I finally have a yard big enough and sunny enough for the big vine crops. Now my only problem will be showing restraint and just plant a few of each.

John, you're right! Peeling, egads. I chop them in quarters and stick them in the oven on a cookie sheet. Works for all purposes.

The irony is that Libby's Pumpkin Pie in a can is not pumpkin at all, but rather a type of hubbard squash.

My Jarrahdale didn't "make it" this year; one fruit started, then fell victim to critters; the plants were then apparently overwhelmed by conventional pumpkins :(

Wait 'til next year :)

Lucky you! - no squash vine borers? I have tried every organic method to kill them - with no success. Very frustrating.

I was so disappointed in the farm-bought pumpkin this year - it had no flavor - I decided to grow my own next year. Thanks for the ideas re varieties. And I too plan to grow them in the meadow. They can sprawl to their hearts content.

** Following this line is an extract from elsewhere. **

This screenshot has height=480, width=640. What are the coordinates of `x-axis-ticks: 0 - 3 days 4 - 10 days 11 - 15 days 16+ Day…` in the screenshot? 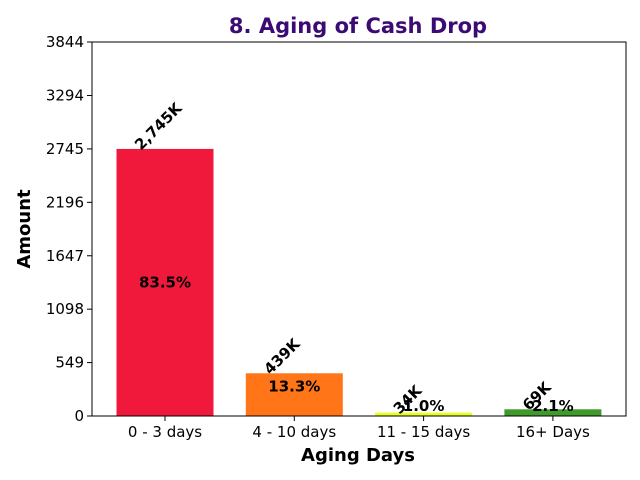 It's located at (359, 428).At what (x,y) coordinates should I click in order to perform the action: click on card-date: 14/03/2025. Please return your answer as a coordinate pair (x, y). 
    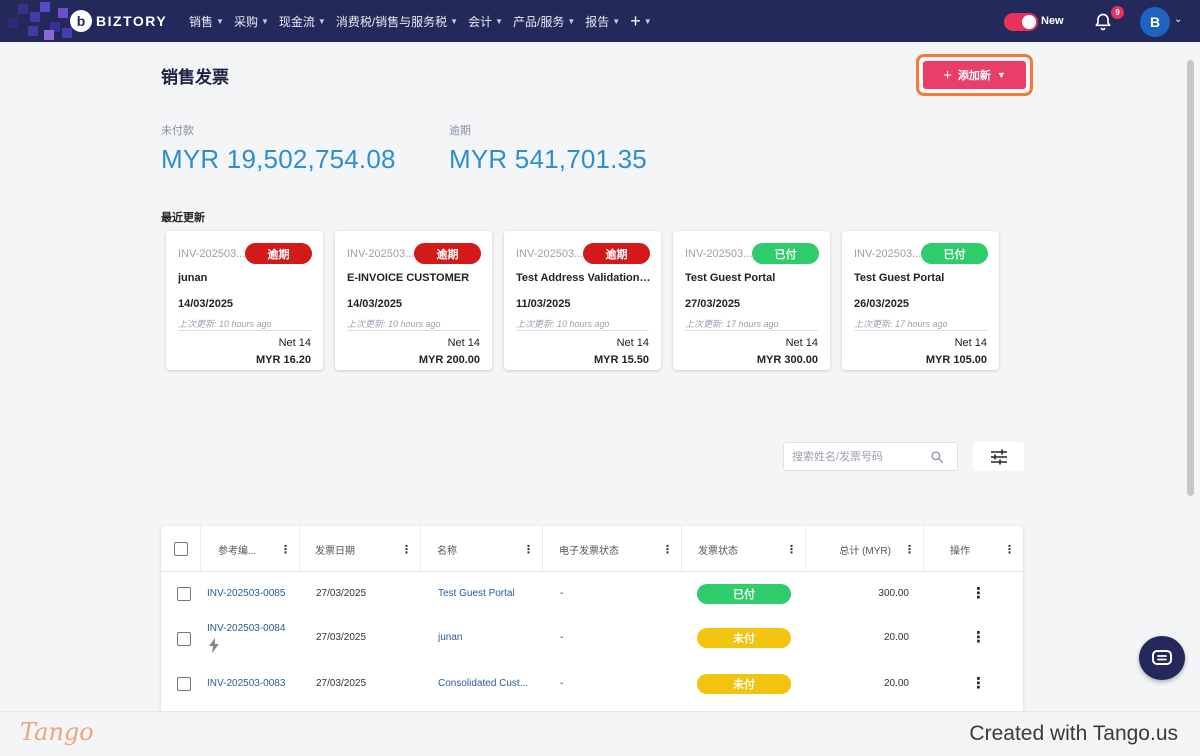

Pumpkins are really looking very sweet,i always love to try different variety Recipes with this...Simply Amazing!!! Ur idea is very usefull,Thanks For This suggestion ....Next Season i will be the first one to try this in my garden...

"Saved" dozens of pumpkins destined for the dumpster after serving their "decorating" function and placed in groups of three and six along the forest-edged meadows behind our condo. Hoping to feed squirrels, deer, and hope to see "surprise" pumpkins in the mesdows.

I'm rather partial to the Japanese version of pumpkin, Kabotcha squash. It makes a fantastic roasted squash soup and it's the one used for tempura in Japanese restaurants. It's also the only squash my husband like. It is a smooth texture and has a wonderful sweetness to it.

I may try a half-Kabotcha, half MdC. Though by the post above, Foy says they don't even use pumpkin in the canned pumpkin. I'll have to plant a few New England pies along with my Kabotcha and MdC and find a nice balance of flavor by mixing these three.

I roasted a whole Jarradale in the oven. After it was done, I peeled and seeded it. The seeds were warm and I wonder if that will kill the viability. Any ideas?
Could you post a good link of pie recipe?